Quantum Mechanic
Quantum Mechanic

Reputation: 662

Telnetlib, bytestrings, and "invalid escape sequence"

I'm using telnetlib.expect() to interface with a device that responds in bytestrings, apparently. Unless I use bytestrings in the regex passed to expect() (either precompiled, or literals), an exception is generated: TypeError: cannot use a string pattern on a bytes-like object. However, pycodestyle complains this is W605 invalid escape sequence '\d', and further reading makes me think this will become a Python syntax error in the future.

In summary:

telnetlib.expect([b'\d']) # OK, but W065
telnetlib.expect(['\d'] # TypeError
telnetlib.expect([r'\d'] # TypeError

Is there a way through this, or is pycodestyle simply wrong?

(BTW, can't seem to suppress the W065 in pycodestyle, other than suppressing all warnings.)

Upvotes: 2

Views: 879

Answers (1)

Sebastian Proske
Sebastian Proske

Reputation: 8413

Bytestring literals use \ as an escape character the same way string literals do. So similar to them you have to either use a raw bytestring literal rb'\d' or use double backslash b'\\d'.

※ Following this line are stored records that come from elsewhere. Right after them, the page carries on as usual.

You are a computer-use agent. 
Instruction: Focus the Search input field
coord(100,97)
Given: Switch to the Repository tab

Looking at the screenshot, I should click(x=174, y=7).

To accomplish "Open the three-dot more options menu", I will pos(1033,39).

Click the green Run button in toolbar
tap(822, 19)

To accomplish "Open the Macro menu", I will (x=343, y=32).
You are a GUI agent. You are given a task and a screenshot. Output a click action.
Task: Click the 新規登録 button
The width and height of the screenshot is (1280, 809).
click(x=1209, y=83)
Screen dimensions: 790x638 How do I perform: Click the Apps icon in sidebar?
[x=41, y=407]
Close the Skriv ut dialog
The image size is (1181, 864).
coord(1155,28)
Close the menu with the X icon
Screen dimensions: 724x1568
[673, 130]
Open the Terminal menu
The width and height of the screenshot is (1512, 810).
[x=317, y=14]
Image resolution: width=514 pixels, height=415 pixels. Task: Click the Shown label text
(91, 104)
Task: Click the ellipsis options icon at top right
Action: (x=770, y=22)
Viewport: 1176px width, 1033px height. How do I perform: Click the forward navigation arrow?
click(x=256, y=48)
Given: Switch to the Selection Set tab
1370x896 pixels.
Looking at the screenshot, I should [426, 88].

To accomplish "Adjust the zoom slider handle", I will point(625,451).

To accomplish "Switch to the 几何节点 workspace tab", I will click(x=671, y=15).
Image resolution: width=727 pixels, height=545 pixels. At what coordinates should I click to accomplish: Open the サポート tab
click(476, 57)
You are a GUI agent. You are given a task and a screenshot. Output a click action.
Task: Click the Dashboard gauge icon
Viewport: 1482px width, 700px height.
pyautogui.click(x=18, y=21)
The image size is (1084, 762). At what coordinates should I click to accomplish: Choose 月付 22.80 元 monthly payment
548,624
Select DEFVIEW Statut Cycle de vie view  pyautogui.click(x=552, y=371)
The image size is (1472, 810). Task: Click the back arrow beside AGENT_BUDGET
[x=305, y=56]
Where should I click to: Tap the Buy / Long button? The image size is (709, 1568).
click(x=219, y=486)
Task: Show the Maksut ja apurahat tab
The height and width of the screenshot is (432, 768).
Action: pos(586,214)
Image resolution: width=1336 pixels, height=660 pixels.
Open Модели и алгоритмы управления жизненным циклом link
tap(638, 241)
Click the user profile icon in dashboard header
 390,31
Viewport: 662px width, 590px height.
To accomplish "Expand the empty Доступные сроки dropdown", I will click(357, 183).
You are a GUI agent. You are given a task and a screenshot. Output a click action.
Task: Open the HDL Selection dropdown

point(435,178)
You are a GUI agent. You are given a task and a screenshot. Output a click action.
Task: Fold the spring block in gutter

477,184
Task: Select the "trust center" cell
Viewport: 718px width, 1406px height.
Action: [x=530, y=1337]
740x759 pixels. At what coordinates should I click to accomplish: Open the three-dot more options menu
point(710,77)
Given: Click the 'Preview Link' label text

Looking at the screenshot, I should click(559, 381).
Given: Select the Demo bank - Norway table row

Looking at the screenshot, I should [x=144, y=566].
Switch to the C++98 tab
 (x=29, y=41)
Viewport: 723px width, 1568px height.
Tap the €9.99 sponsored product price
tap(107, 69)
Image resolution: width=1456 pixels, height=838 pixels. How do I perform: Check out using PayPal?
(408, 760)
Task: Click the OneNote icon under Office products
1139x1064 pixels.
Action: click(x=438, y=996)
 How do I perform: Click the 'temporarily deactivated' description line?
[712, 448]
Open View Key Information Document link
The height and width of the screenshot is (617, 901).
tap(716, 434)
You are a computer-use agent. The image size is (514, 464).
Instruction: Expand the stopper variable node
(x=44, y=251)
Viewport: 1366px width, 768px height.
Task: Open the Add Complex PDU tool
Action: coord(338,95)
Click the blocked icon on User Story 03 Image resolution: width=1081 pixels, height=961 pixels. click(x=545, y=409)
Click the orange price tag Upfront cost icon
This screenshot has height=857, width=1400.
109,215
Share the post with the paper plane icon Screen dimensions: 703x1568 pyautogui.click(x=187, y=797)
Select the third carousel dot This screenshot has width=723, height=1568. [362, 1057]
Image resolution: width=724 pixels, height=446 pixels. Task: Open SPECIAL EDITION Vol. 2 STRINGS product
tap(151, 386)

From https://docs.python.org/3/reference/lexical_analysis.html#string-and-bytes-literals

In plain English: Both types of literals can be enclosed in matching single quotes (') or double quotes ("). They can also be enclosed in matching groups of three single or double quotes (these are generally referred to as triple-quoted strings). The backslash (\) character is used to escape characters that otherwise have a special meaning, such as newline, backslash itself, or the quote character.